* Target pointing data
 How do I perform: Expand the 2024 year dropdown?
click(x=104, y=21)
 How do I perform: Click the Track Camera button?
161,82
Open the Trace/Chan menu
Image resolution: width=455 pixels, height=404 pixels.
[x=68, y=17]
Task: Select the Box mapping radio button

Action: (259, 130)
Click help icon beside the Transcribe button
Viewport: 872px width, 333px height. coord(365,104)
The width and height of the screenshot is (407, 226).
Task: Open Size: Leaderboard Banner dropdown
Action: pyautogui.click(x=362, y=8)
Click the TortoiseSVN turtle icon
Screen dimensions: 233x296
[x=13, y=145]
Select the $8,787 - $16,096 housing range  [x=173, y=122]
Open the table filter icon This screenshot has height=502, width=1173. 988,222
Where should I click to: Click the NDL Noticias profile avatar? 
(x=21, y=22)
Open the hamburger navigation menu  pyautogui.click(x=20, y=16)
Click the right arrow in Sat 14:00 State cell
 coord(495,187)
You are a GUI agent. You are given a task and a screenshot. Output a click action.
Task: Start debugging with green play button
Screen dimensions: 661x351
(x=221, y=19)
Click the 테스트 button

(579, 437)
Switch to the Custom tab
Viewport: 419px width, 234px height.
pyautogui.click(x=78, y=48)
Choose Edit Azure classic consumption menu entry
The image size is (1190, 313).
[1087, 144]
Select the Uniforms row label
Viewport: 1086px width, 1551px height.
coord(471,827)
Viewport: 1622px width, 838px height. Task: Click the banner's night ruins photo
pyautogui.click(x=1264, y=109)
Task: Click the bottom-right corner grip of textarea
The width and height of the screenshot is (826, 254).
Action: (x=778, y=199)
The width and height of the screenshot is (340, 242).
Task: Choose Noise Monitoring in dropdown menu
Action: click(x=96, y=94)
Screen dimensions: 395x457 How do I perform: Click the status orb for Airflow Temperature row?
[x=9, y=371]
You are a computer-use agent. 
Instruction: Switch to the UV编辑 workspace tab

* Given task
Put every line of the rows above, from the line containing "Open the table" down to the line containing "coord(471,827)", both included, into a Markdown table with the columns No. and Line, omitting blank lines.

* Solution to the exercise
| No. | Line |
|---|---|
| 1 | Open the table filter icon This screenshot has height=502, width=1173. 988,222 |
| 2 | Where should I click to: Click the NDL Noticias profile avatar?  |
| 3 | (x=21, y=22) |
| 4 | Open the hamburger navigation menu  pyautogui.click(x=20, y=16) |
| 5 | Click the right arrow in Sat 14:00 State cell |
| 6 |  coord(495,187) |
| 7 | You are a GUI agent. You are given a task and a screenshot. Output a click action. |
| 8 | Task: Start debugging with green play button |
| 9 | Screen dimensions: 661x351 |
| 10 | (x=221, y=19) |
| 11 | Click the 테스트 button |
| 12 | (579, 437) |
| 13 | Switch to the Custom tab |
| 14 | Viewport: 419px width, 234px height. |
| 15 | pyautogui.click(x=78, y=48) |
| 16 | Choose Edit Azure classic consumption menu entry |
| 17 | The image size is (1190, 313). |
| 18 | [1087, 144] |
| 19 | Select the Uniforms row label |
| 20 | Viewport: 1086px width, 1551px height. |
| 21 | coord(471,827) |